## BEGIN Available data
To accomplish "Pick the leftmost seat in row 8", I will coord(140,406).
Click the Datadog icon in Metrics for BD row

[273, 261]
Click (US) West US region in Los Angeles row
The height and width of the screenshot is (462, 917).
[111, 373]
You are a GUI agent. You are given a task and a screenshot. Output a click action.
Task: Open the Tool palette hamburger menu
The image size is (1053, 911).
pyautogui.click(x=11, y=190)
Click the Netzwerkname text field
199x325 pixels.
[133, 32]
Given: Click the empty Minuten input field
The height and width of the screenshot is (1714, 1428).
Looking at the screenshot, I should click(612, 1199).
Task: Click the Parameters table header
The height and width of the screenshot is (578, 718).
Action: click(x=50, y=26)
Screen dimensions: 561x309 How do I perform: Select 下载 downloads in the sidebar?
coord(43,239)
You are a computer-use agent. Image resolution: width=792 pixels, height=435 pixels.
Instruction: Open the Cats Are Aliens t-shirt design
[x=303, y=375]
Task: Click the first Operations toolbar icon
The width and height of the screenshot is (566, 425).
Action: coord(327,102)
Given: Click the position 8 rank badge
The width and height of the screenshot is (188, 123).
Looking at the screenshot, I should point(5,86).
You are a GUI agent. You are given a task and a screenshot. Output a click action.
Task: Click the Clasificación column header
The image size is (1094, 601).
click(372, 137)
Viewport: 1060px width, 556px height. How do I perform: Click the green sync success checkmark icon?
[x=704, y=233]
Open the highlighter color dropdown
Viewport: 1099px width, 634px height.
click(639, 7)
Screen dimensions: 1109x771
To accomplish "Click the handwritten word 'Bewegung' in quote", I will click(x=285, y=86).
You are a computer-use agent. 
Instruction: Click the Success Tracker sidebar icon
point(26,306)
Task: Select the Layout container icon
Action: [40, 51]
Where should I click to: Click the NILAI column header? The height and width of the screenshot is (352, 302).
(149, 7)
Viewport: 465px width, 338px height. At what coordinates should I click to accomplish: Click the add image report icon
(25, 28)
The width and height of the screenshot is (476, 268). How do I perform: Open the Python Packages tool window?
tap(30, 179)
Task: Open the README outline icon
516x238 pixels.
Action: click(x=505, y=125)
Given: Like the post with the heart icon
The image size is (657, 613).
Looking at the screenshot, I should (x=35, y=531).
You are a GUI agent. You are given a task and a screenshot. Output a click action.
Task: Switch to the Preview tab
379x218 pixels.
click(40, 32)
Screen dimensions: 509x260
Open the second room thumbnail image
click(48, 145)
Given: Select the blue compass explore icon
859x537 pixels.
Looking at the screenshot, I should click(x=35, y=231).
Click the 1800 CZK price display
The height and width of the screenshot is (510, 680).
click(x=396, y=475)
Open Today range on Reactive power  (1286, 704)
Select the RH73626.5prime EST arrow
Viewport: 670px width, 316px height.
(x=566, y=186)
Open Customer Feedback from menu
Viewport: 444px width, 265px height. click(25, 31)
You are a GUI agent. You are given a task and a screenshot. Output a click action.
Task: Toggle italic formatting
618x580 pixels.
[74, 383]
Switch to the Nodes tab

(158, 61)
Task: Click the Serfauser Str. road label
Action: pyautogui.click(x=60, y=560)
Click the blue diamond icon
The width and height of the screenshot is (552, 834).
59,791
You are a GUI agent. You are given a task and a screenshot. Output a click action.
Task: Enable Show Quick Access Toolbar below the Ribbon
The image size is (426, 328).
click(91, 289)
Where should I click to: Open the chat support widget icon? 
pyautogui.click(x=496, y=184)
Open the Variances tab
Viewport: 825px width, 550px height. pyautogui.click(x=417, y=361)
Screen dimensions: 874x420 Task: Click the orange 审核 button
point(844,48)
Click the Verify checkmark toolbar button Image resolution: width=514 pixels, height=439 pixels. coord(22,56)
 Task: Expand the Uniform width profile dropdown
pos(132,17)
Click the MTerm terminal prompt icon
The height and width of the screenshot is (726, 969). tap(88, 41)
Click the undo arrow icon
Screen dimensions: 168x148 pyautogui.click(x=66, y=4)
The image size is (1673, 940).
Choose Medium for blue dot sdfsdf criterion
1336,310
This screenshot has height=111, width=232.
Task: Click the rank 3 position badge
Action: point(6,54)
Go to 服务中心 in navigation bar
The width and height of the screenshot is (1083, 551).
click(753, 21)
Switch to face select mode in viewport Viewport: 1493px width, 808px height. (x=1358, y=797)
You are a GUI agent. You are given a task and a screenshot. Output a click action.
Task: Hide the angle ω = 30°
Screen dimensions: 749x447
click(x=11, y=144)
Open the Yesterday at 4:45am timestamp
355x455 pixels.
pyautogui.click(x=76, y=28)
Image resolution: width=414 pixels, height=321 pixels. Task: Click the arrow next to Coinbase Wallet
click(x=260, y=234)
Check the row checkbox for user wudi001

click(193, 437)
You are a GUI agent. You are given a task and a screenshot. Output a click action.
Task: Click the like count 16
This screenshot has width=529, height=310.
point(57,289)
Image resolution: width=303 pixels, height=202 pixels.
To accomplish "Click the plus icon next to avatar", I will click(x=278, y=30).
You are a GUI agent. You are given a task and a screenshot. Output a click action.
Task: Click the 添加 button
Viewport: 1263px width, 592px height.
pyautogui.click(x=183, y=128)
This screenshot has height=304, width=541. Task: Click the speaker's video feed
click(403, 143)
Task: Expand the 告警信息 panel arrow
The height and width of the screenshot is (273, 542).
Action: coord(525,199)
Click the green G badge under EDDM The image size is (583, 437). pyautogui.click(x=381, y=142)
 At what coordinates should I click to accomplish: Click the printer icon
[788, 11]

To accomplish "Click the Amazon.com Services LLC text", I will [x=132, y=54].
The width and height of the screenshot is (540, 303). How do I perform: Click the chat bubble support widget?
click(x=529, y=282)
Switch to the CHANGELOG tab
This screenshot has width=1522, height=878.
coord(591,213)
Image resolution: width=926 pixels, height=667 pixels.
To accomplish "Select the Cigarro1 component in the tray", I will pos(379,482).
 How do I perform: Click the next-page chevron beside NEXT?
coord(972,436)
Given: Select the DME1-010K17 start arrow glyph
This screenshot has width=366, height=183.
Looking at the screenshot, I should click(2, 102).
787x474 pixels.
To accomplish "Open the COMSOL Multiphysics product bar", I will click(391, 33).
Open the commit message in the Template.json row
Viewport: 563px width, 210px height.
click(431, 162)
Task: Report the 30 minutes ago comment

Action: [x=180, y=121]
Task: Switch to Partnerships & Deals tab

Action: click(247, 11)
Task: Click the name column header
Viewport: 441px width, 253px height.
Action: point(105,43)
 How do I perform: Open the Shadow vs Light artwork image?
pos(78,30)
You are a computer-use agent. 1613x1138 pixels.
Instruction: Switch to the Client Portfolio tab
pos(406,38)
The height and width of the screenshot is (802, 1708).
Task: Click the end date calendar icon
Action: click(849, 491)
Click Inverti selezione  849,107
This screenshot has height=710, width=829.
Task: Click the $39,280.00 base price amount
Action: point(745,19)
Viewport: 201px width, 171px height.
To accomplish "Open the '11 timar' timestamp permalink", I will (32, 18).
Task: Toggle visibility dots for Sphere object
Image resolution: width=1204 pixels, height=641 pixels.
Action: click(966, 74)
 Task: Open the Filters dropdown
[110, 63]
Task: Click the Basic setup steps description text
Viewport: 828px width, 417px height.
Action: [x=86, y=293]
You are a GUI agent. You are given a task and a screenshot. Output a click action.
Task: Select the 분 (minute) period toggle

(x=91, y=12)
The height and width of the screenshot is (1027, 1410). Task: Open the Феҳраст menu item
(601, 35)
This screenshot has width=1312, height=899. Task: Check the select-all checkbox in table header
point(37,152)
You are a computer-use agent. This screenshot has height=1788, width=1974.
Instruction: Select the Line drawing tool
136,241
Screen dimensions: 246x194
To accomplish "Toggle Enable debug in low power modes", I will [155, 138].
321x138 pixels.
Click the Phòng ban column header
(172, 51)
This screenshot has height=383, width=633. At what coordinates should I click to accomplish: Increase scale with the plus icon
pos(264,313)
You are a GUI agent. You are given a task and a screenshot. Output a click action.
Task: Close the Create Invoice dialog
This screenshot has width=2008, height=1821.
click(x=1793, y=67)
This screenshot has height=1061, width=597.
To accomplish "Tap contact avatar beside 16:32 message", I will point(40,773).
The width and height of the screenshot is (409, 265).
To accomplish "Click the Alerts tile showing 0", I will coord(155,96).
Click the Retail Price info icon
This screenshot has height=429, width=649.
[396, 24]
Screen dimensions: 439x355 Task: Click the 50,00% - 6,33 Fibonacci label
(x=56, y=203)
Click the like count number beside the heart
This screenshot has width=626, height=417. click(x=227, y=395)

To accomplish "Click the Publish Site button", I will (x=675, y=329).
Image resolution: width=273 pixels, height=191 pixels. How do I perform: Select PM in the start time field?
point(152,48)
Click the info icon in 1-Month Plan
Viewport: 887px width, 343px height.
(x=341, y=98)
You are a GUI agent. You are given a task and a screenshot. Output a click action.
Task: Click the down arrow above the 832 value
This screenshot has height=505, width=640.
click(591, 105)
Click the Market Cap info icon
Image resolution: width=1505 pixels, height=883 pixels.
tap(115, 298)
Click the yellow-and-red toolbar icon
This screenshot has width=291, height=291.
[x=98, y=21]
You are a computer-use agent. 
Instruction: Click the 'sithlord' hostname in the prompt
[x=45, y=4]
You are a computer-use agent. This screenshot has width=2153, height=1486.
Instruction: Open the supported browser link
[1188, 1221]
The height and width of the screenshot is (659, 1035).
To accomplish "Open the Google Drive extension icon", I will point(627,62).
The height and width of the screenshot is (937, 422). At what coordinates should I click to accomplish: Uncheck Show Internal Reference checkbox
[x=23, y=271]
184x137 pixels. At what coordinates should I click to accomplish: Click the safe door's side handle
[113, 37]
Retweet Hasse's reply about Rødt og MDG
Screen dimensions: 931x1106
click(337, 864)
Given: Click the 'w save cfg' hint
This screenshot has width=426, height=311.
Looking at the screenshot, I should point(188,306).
## END Available data
> [Instructions to follow]
Please format the lines from the start of the rows through the line containing "Looking at the screenshot, I should click(612, 1199).", inclusive, as a JSON list of strings with one string per line and blank lines omitted.

> [Written solution]
[
  "To accomplish \"Pick the leftmost seat in row 8\", I will coord(140,406).",
  "Click the Datadog icon in Metrics for BD row",
  "[273, 261]",
  "Click (US) West US region in Los Angeles row",
  "The height and width of the screenshot is (462, 917).",
  "[111, 373]",
  "You are a GUI agent. You are given a task and a screenshot. Output a click action.",
  "Task: Open the Tool palette hamburger menu",
  "The image size is (1053, 911).",
  "pyautogui.click(x=11, y=190)",
  "Click the Netzwerkname text field",
  "199x325 pixels.",
  "[133, 32]",
  "Given: Click the empty Minuten input field",
  "The height and width of the screenshot is (1714, 1428).",
  "Looking at the screenshot, I should click(612, 1199)."
]